In its place are what we might see as “New Syriza” measures: commitments to improve the efficiency of the public sector and eliminate waste, to promote competition with a strengthened competition commission, to reform labour markets, to streamline pension schemes, not to reverse privatisations and take a pragmatic approach to future sales of government assets.

What happened to the government’s socialism? Well it is in a postscript to the reforms headed “humanitarian crisis” – in which it promises “targeted non-pecuniary measures”, such as food stamps, to tackle poverty. But even here it pledges “no negative fiscal effect”.

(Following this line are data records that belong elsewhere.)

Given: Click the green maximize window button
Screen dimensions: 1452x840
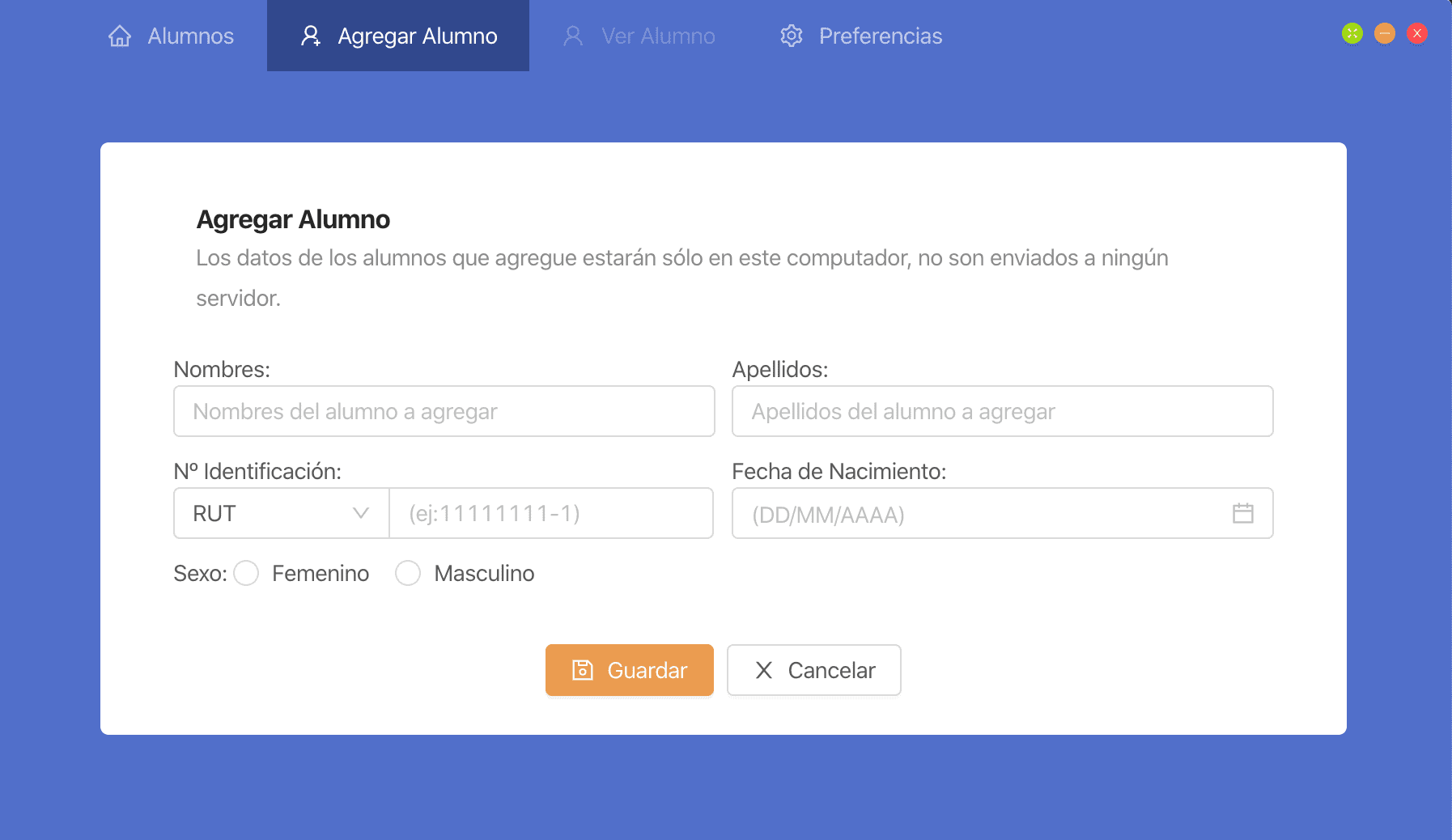Looking at the screenshot, I should coord(1352,33).
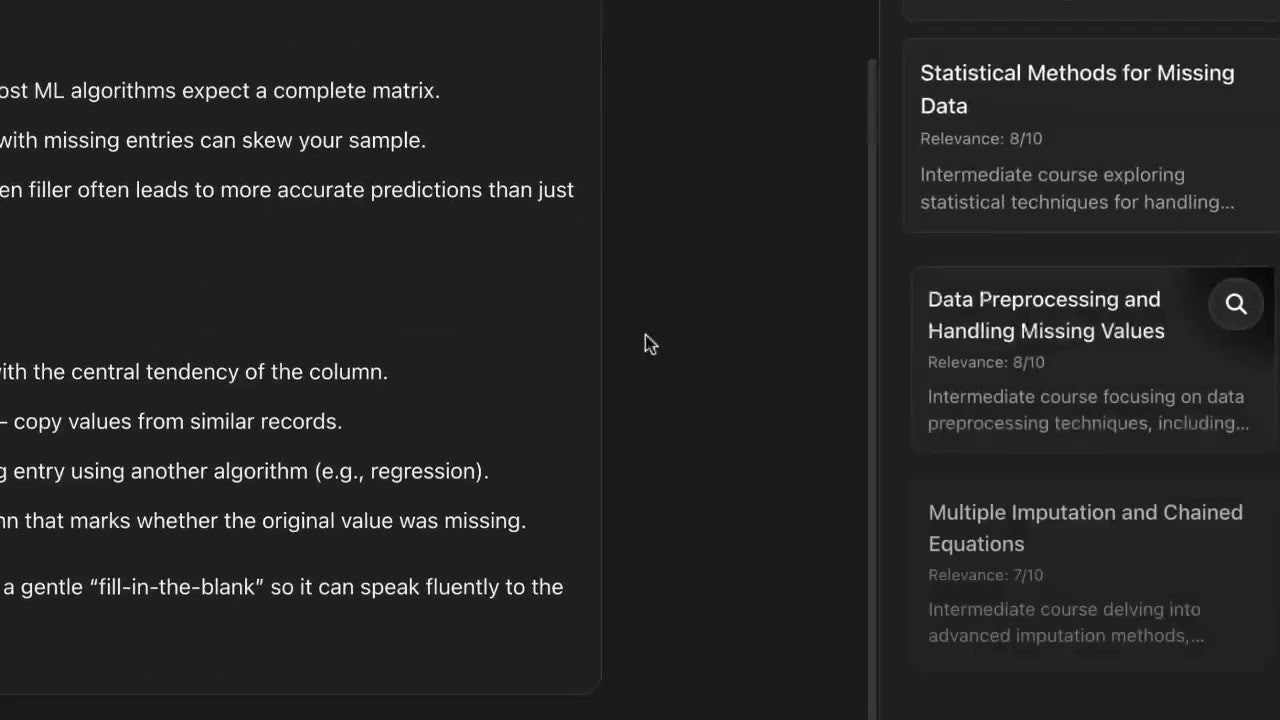Screen dimensions: 1280x720
Task: Click the line mentioning another algorithm (e.g., regression)
Action: click(244, 471)
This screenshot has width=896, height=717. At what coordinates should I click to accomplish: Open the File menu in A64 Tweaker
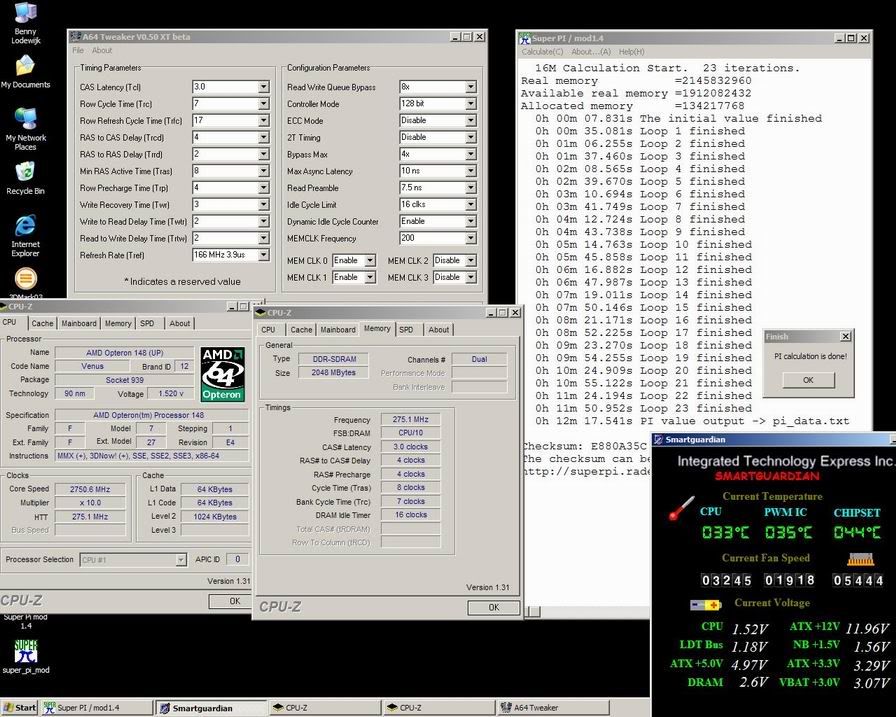(79, 50)
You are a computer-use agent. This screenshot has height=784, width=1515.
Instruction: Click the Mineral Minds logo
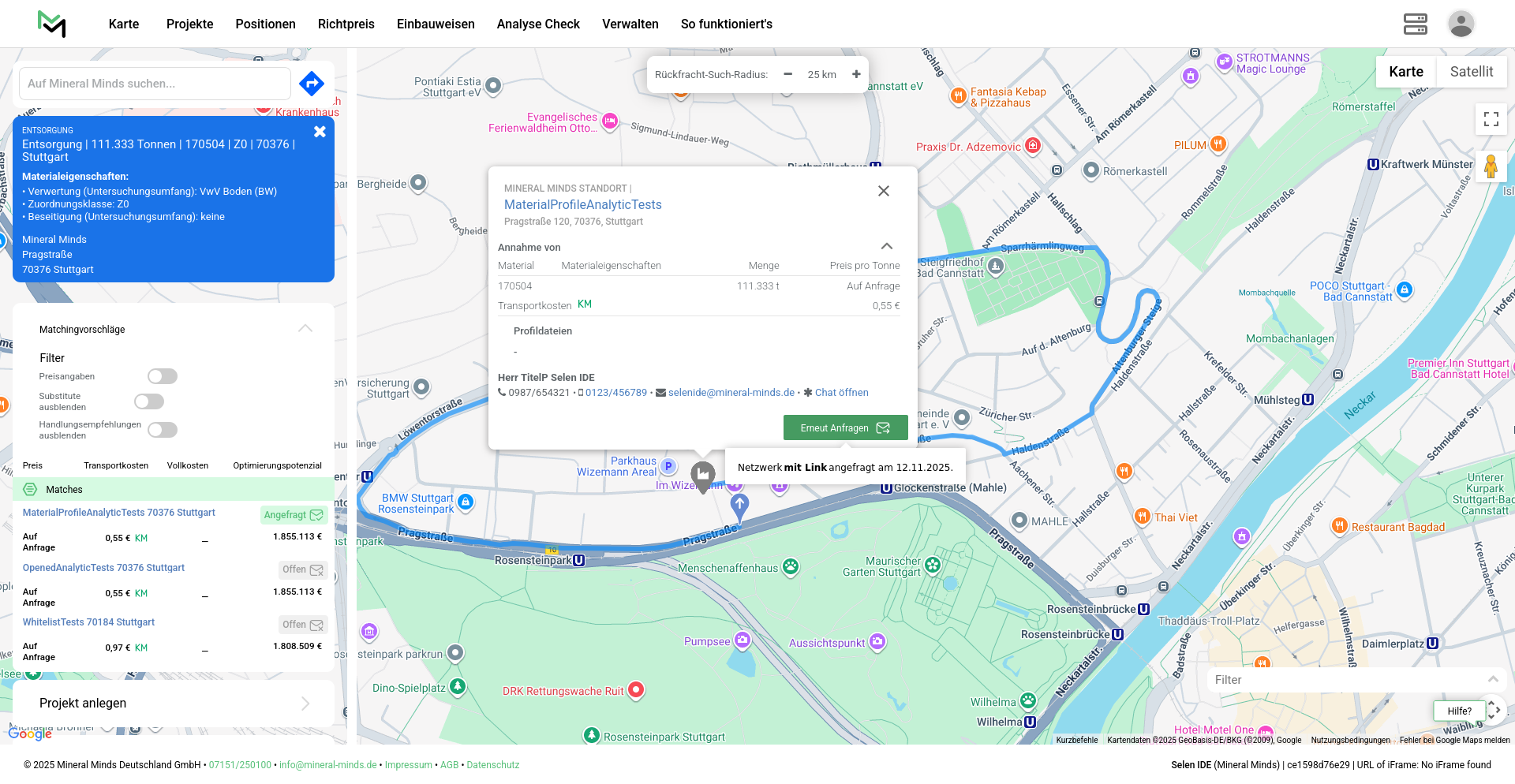(x=52, y=24)
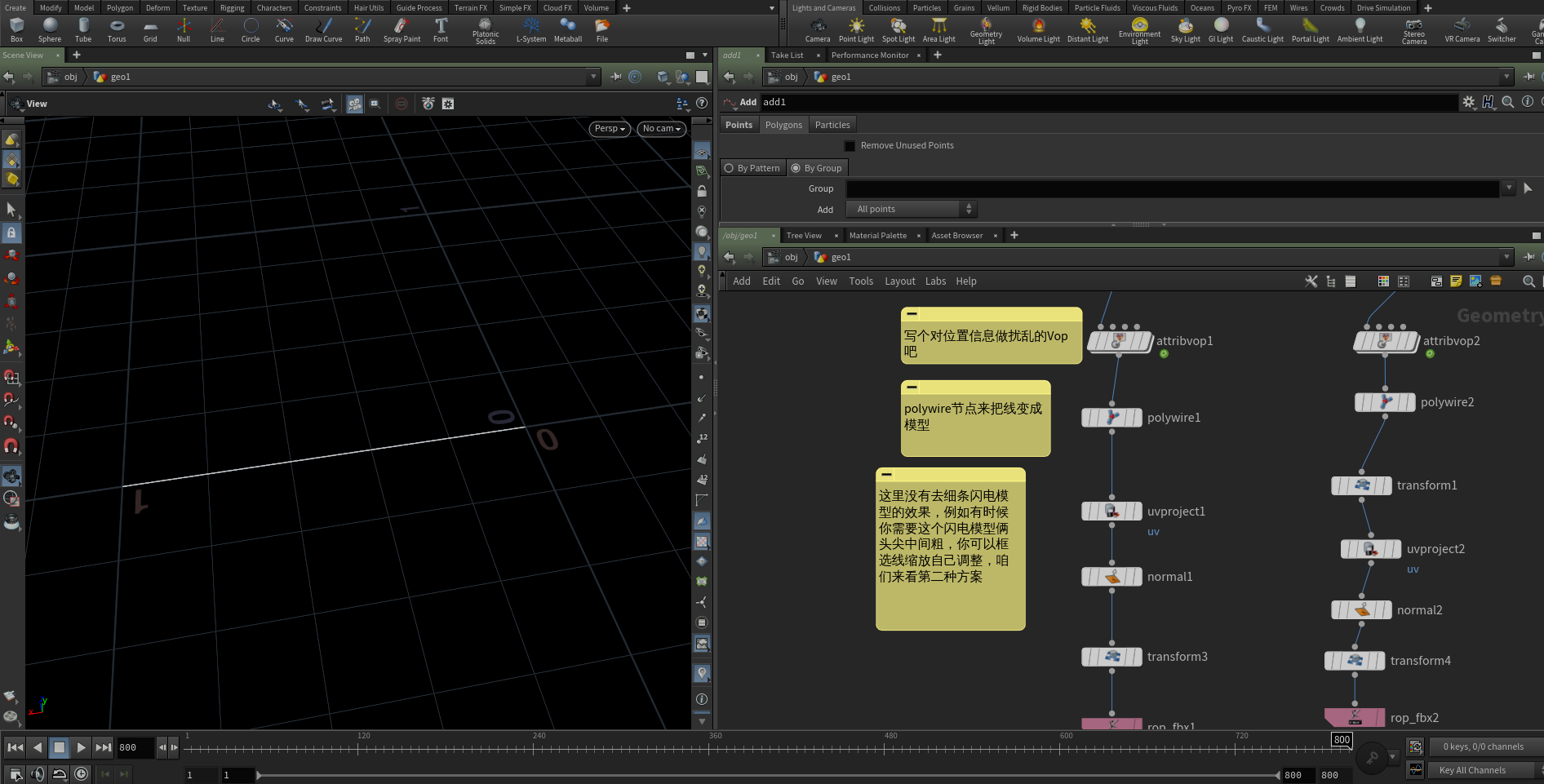Open the No cam camera dropdown
Image resolution: width=1544 pixels, height=784 pixels.
coord(661,129)
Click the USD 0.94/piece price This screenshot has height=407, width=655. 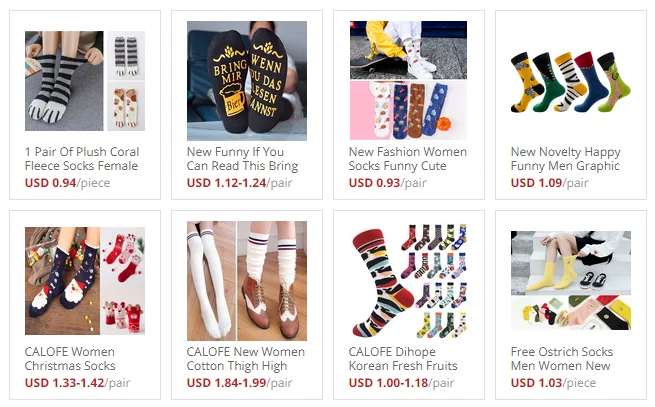(67, 183)
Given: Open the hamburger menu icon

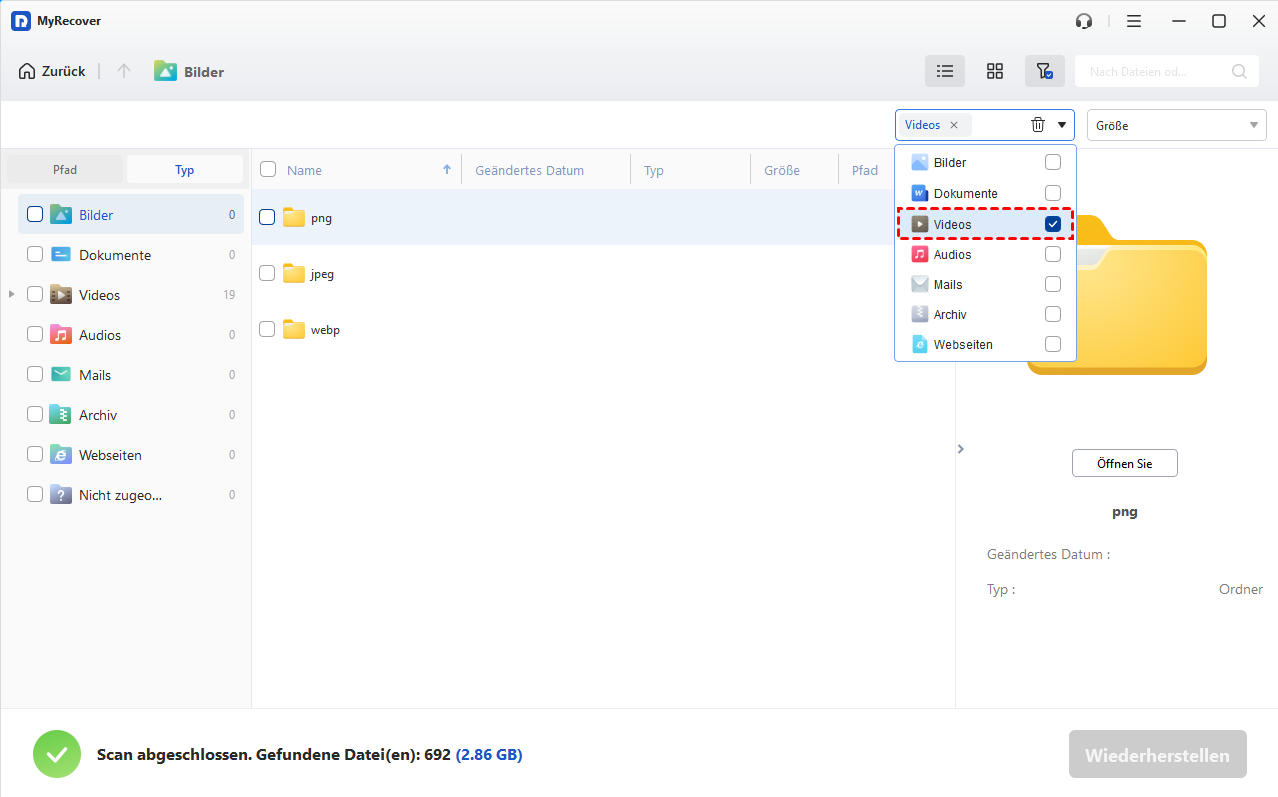Looking at the screenshot, I should point(1133,21).
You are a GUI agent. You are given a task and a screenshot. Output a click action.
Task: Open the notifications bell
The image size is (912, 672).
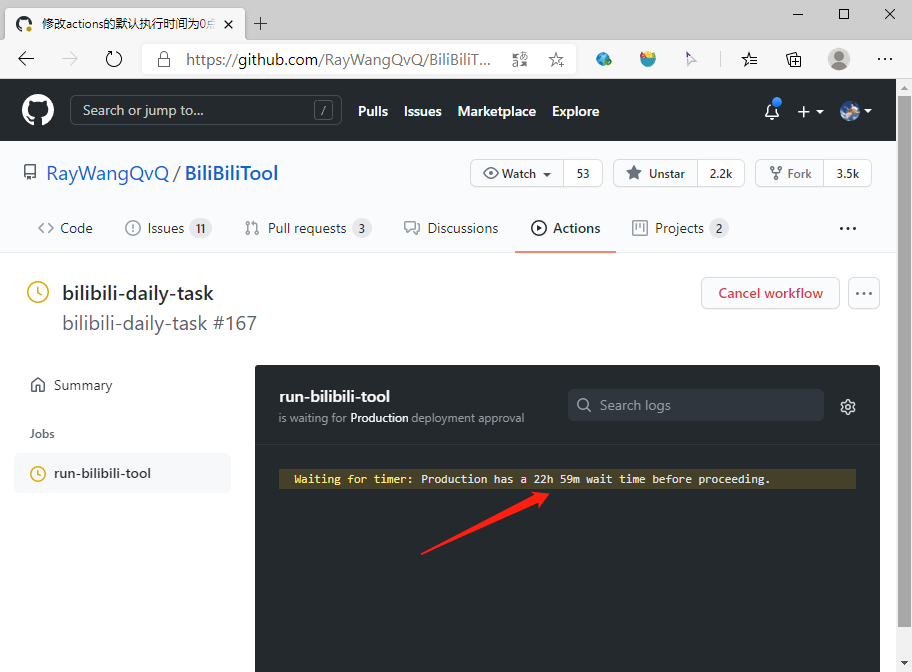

The Guardian correspondent in Greece, Helena Smith, adds, “Damage limitation exercise underway in Greece

The government has now distributed a six-page “non-paper”, outlining the points in the “Thessaloniki programme” [Tsipras’s anti-austerity manifesto] which are included in the list of reforms. That’s aimed at the growing number of critics within his own party.

Prime minister Alexis Tsipras outlined his radical left Syriza party’s economic policies in Thessaloniki, Greece’s northern capital, last September – pledging to enact them when he assumed office.

And also from the Guardian live-blog

Reports are filtering through that the atmosphere at the Greek government’s cabinet session this morning was very heavy, with enraged ministers openly objecting to the aid extension agreement signed in Brussels last week.

From Athens, Helena Smith reports:

The energy minister Panagiotis Lafazanis, who heads Syriza’s militant Left Faction, emerged from the meeting “seeing red” according to reporters who were there.

Syriza’s parlimentary group will now hold an emergency meeting at 8pm (6pm GMT) tonight.

As someone once said,

In the Berlaymont building in Brussels, home of the European Commission, officials point to a maxim set out years ago by Luxembourg’s long-serving prime minister, Jean-Claude Juncker: “We all know what to do, but we don’t know how to get re-elected once we have done it.”

[So Standard & Poor were right? – Ed]  Possibly…

Adds  More on that reconstruction here.

And Further detail on the state of play

The Eurogroup said in a statement: “We call on the Greek authorities to further develop and broaden the list of reform measures, based on the current arrangement, in close co-ordination with the institutions.”

The European Commission and the European Central Bank (ECB) both stated that the Greek proposals were a “valid starting point”.

The agreement had “averted an immediate crisis,” said European Commissioner for Economic Affairs Pierre Moscovici.

“It does not mean we approve those reforms, it means the approach is serious enough for further discussion,” he added.

However, International Monetary Fund (IMF) head Christine Lagarde expressed reservations about the reform proposals.

“In some areas like combating tax evasion and corruption I am encouraged by what appears to be a stronger resolve on the part of the new authorities in Athens,” she wrote in a letter to the Eurogroup.

“In quite a few areas, however, including perhaps the most important ones, the letter is not conveying clear assurances that the government intends to undertake the reforms envisaged.”

The IMF, ECB and the Commission make up the “troika” of institutions that have managed financial rescue programmes for Greece since 2010.

The four-month bailout extension was agreed on Friday after several rounds of talks, pending Greece’s delivery of its reform proposals.